● Brief
Return the lines below word for word, and leave the pictures out.

_ _ _

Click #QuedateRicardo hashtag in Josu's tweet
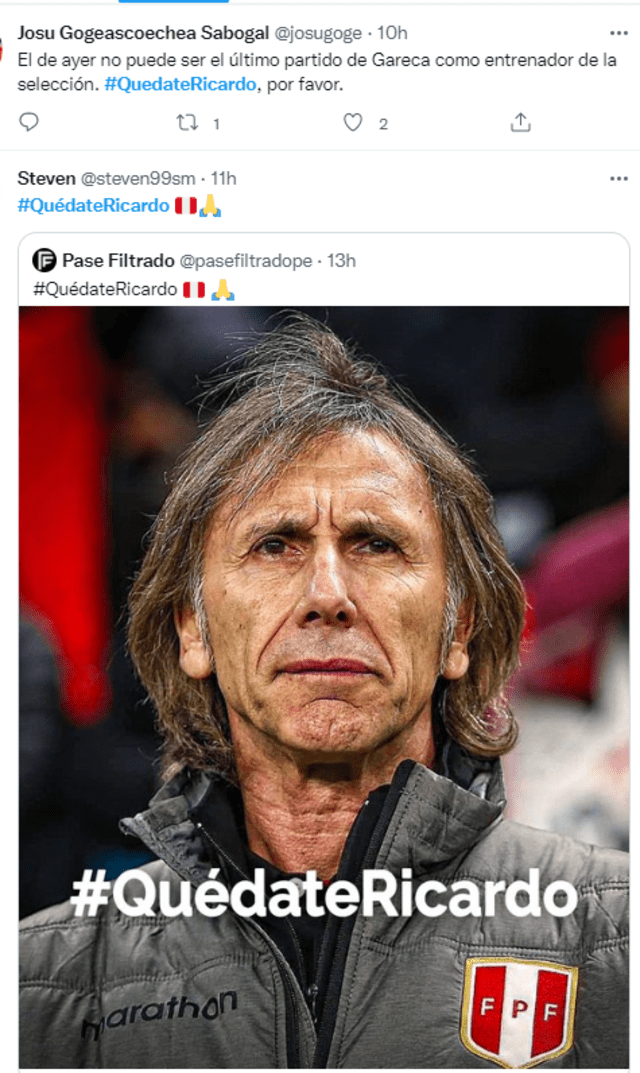640x1073 pixels. pos(180,84)
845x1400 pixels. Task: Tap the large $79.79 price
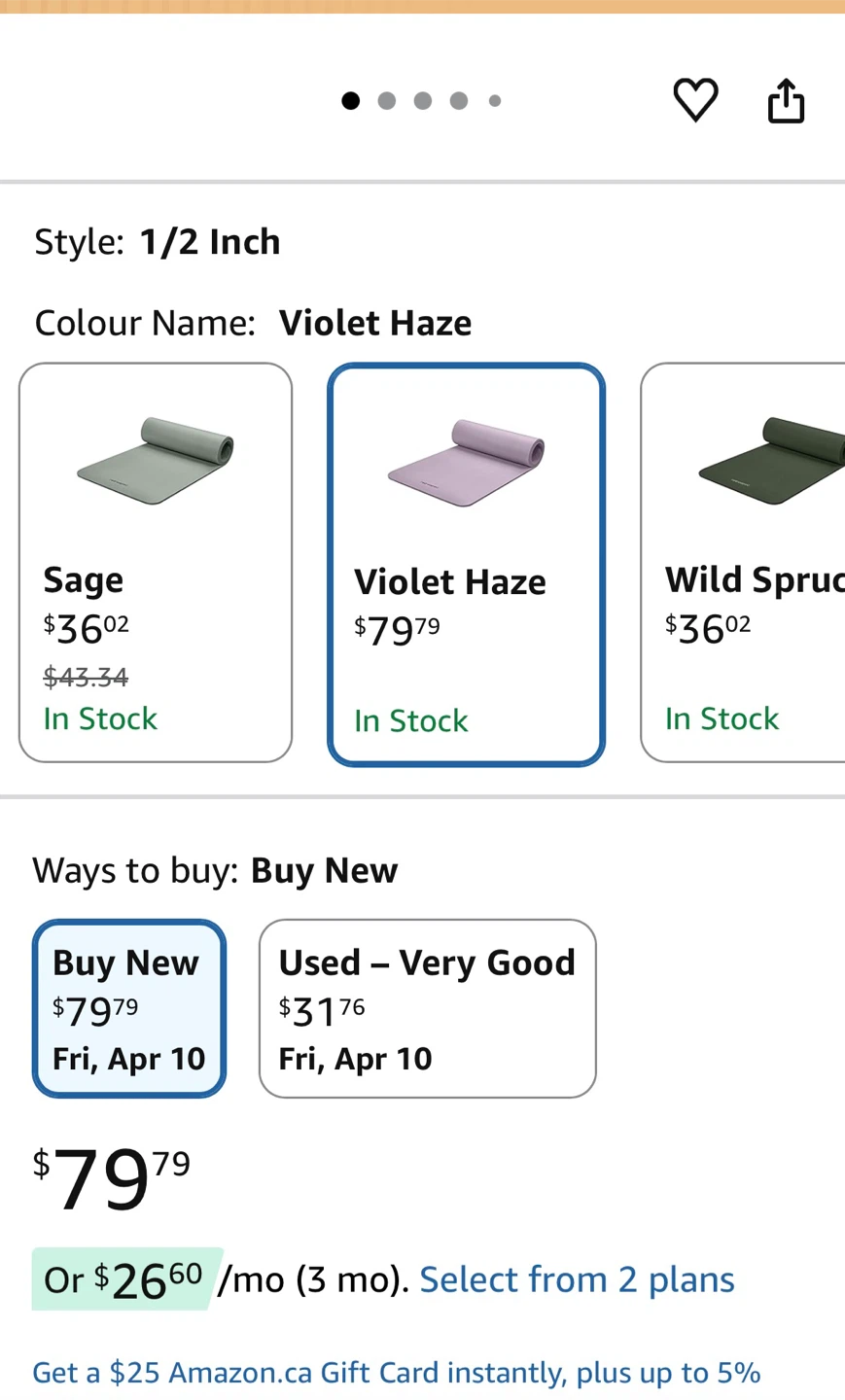tap(112, 1178)
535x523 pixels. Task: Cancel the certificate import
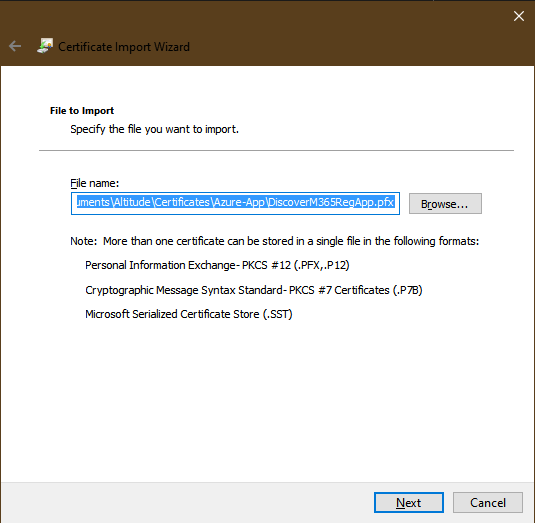[488, 502]
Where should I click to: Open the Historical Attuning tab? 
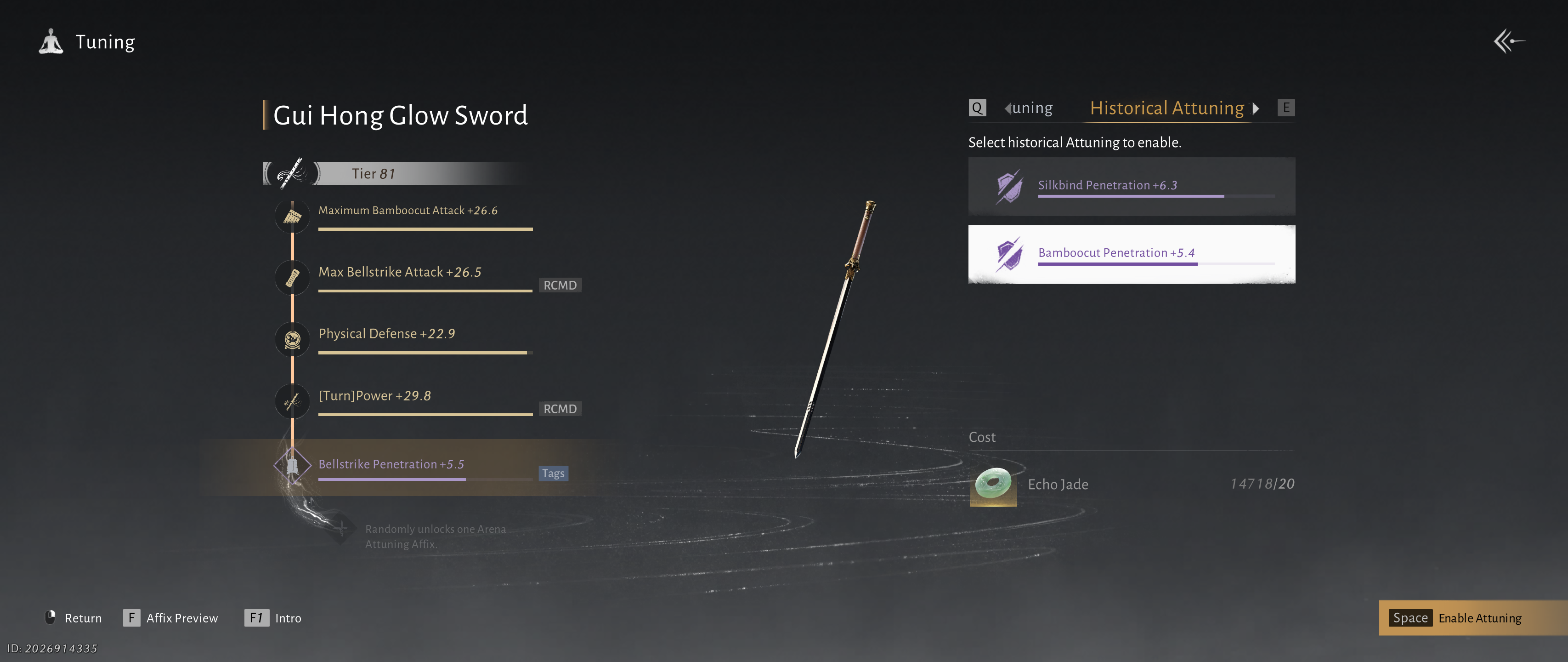click(1167, 108)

_ _ _

● Task response
Click #QuedateRicardo hashtag in Josu's tweet
640x1073 pixels. pos(180,84)
845x1400 pixels. Task: Tap the large $79.79 price
tap(112, 1178)
535x523 pixels. Task: Cancel the certificate import
[488, 502]
Where should I click to: Open the Historical Attuning tab? 
click(1167, 108)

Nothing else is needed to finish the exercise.